Melville-based Reckson Associates Realty Corp. defends $6B sale
Long Island Business News, Aug 10, 2006 by Dawn Wotapka Hardesty
Since Reckson Associates Realty Corp. announced its $6 billion sale to SL Green Realty Corp. last week, some shareholders have criticized what they consider a sweetheart deal.
This week, Melville-based Reckson released a 24-page overview detailing why it's not.
Under the deal, SL Green will acquire Reckson for $43.31 and .10387 shares of SL Green Common stock per share of Reckson stock. SL Green will keep Reckson's valuable Manhattan trophies and sell back the company's Long Island and New Jersey portfolios, and parts of Reckson's Westchester holdings, for $2.1 billion. The sell-back deal also includes Marathon Asset Management, a Manhattan equity firm.
SL Green's contract includes a 3-percent break-up fee, meaning Reckson would be out millions should the deal fizzle. One analyst said the industry average is 2 percent.
Despite the ire of some of Reckson's largest shareholders, some of whom had speculated Reckson would fetch near $50 per share, the deal should continue, Reckson reasons.

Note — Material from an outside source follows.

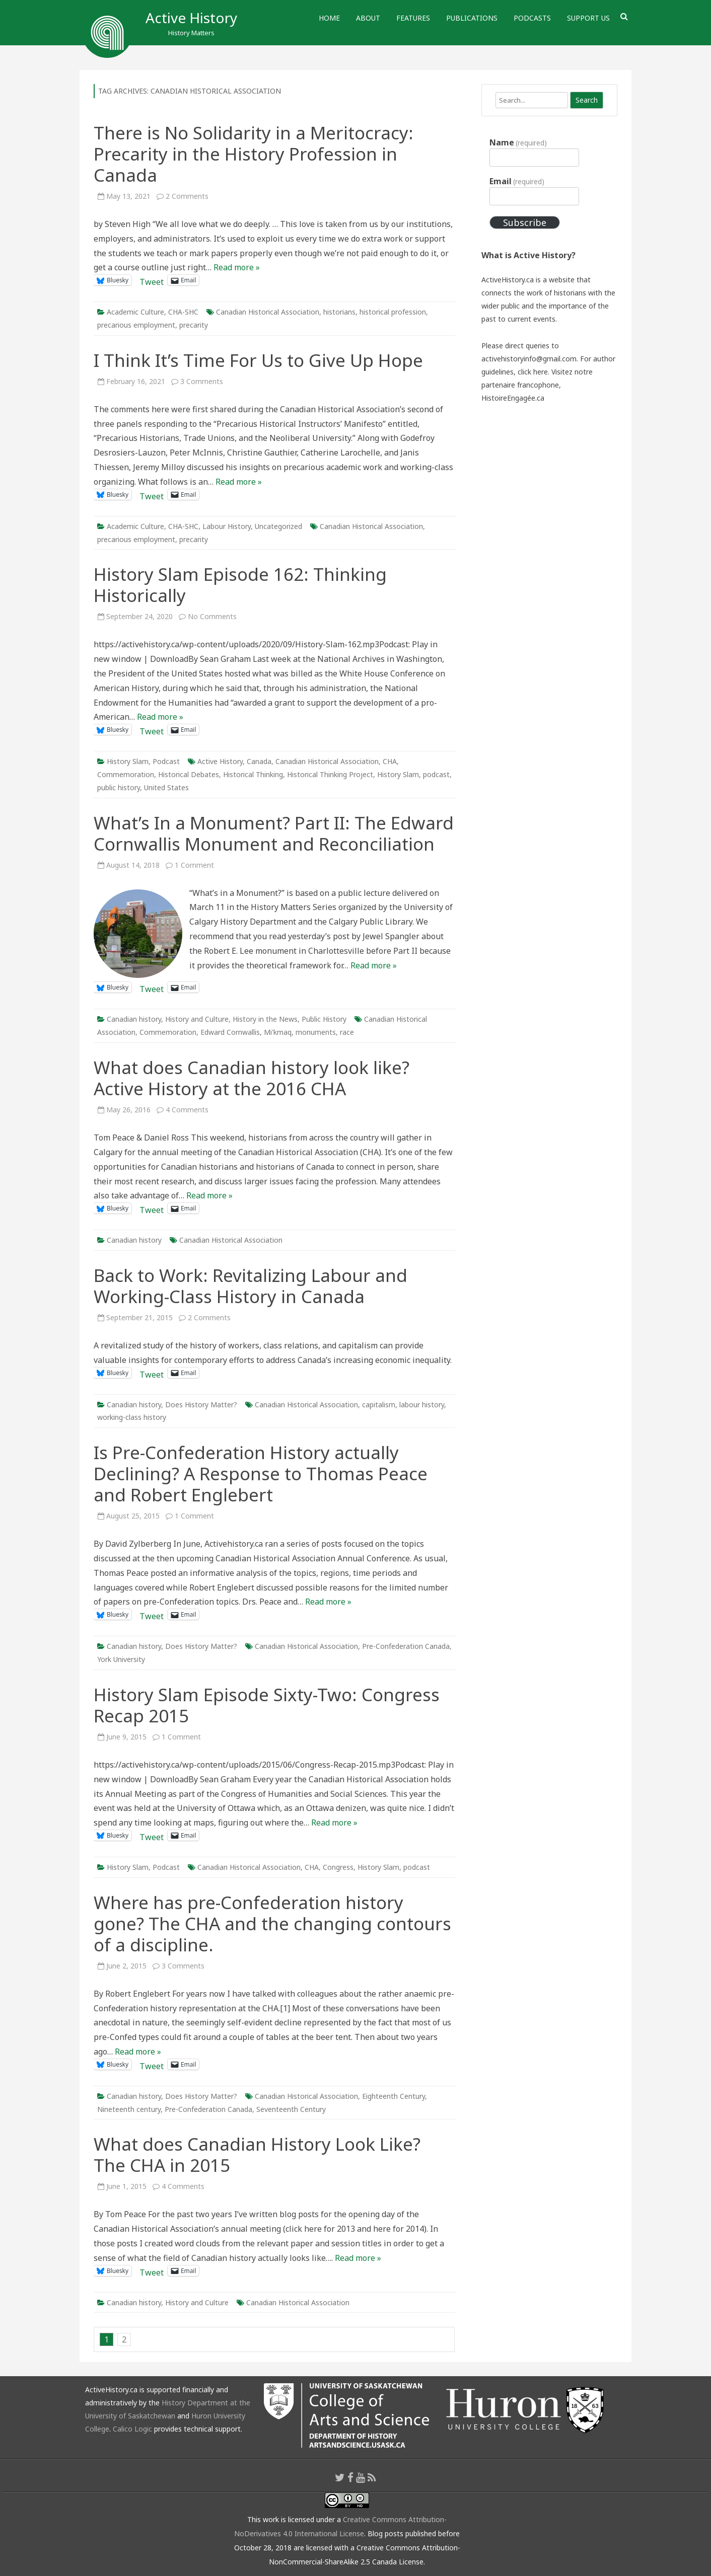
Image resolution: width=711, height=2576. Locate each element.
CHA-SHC (183, 312)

Goldman Sachs and Citigroup led a "comprehensive auction process" to solicit bids and contacted eight likely bidders - and no combination of bidders was willing to pay more than SL Green's final offer, "a valuation it was only able to achieve with management participation," according to Reckson.

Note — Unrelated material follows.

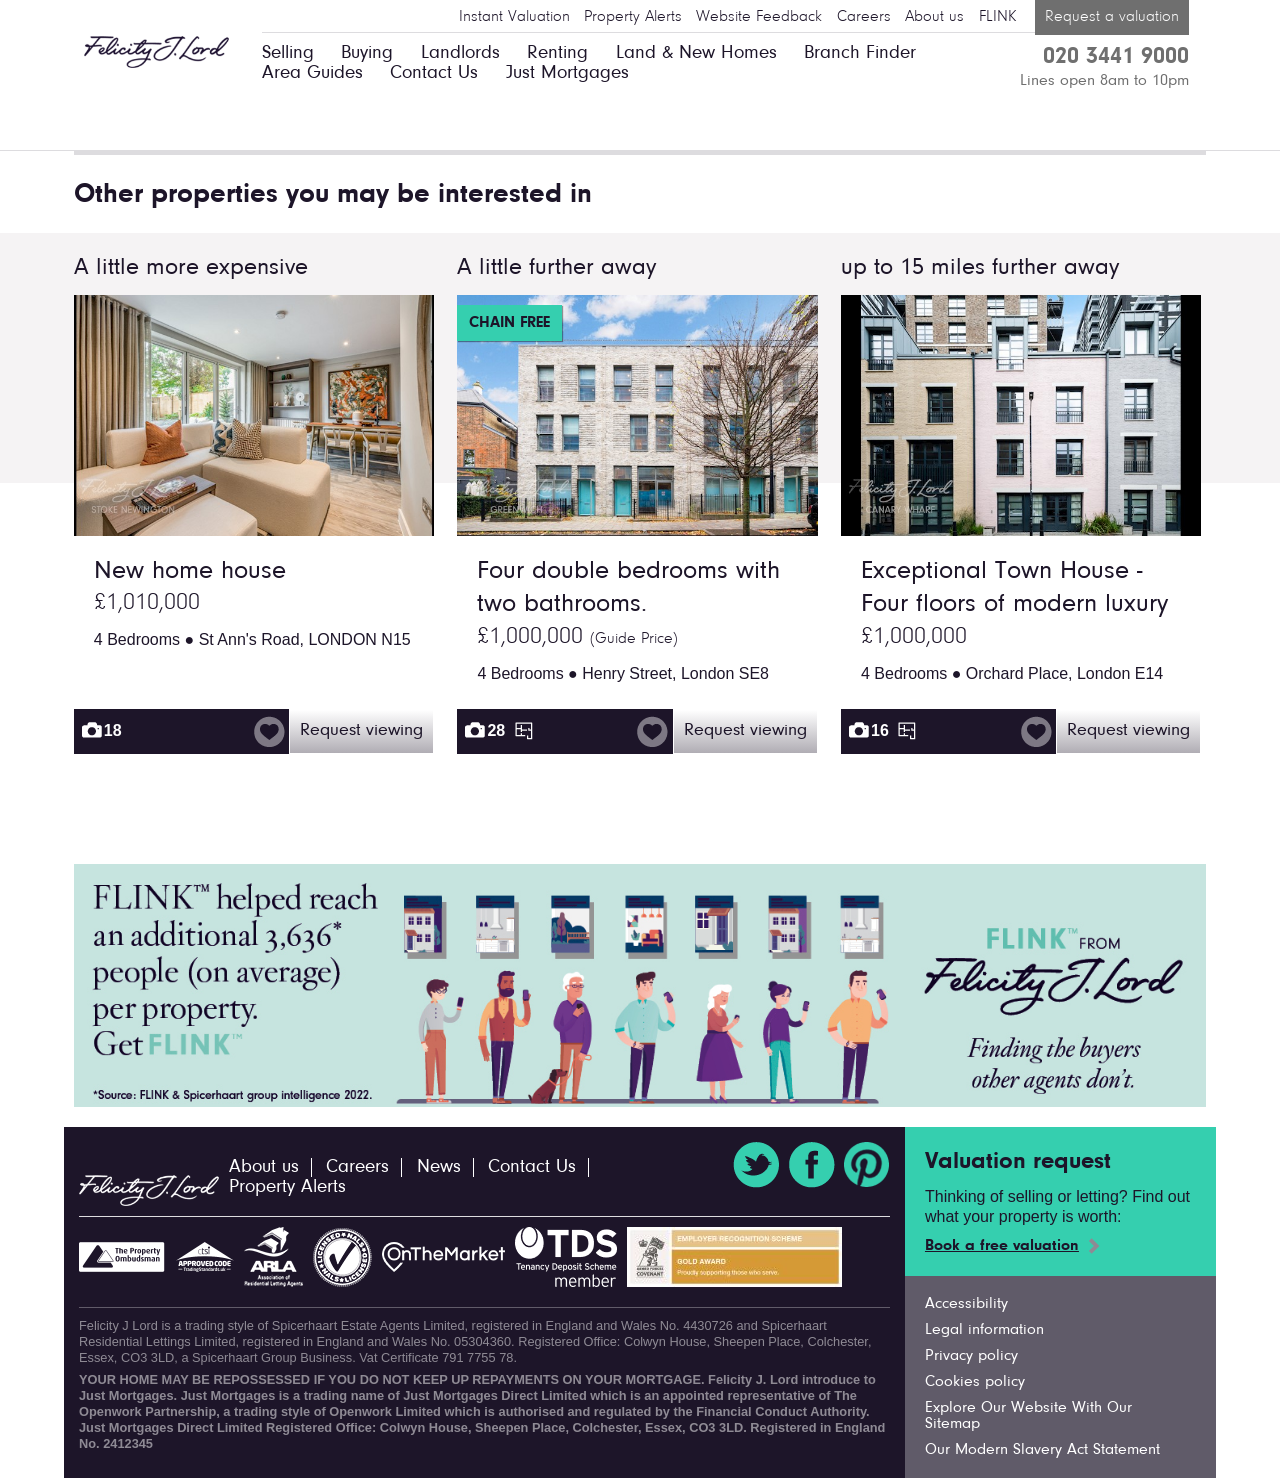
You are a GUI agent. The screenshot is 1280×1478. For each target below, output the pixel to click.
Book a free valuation (1002, 1246)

Reckson management, the overview continues, "considered all reasonable alternatives to deliver full value to shareholders."
John Stewart, a Credit Suisse research analyst, agreed.
"SL Green is paying a full - but fair market - price for Reckson, and the probability of closing is high, in our opinion," Stewart noted in a report. "The deal was widely shopped, and a higher bidder is unlikely."